#### MATERIAL PROVIDED

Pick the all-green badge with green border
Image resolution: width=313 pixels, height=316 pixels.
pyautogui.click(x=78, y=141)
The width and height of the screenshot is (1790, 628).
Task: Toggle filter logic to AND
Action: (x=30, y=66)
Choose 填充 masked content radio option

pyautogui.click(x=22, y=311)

########
#### MATERIAL PROVIDED

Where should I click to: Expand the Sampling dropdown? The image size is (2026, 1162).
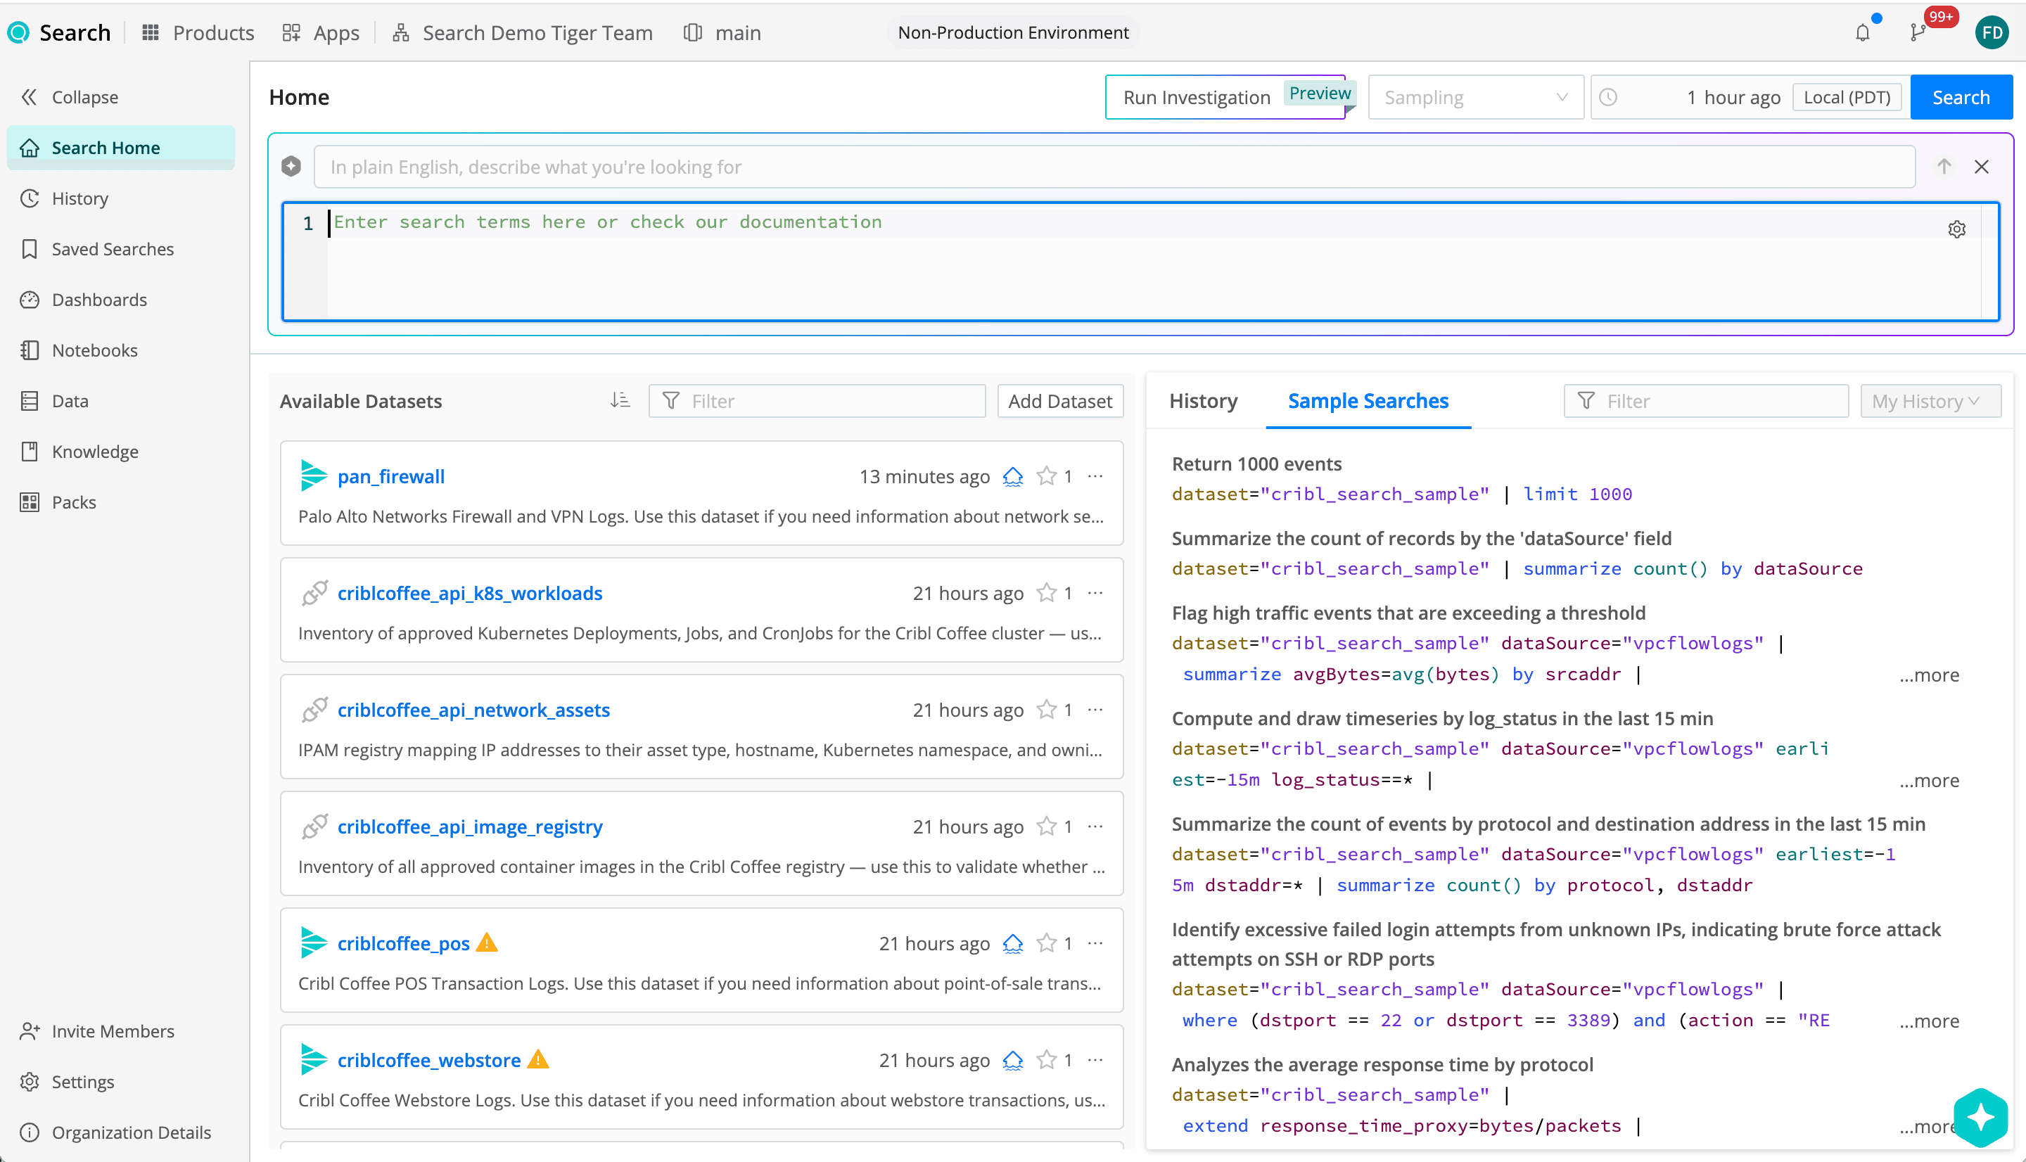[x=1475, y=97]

########
#### MATERIAL PROVIDED

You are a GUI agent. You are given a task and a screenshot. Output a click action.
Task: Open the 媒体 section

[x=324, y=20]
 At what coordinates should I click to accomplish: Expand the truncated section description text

########

From the records above, extract exactly and only the lines that begin at the line with "You are a GUI" and stop after the line with "At what coordinates".

You are a GUI agent. You are given a task and a screenshot. Output a click action.
Task: Open the 媒体 section

[x=324, y=20]
 At what coordinates should I click to accomplish: Expand the truncated section description text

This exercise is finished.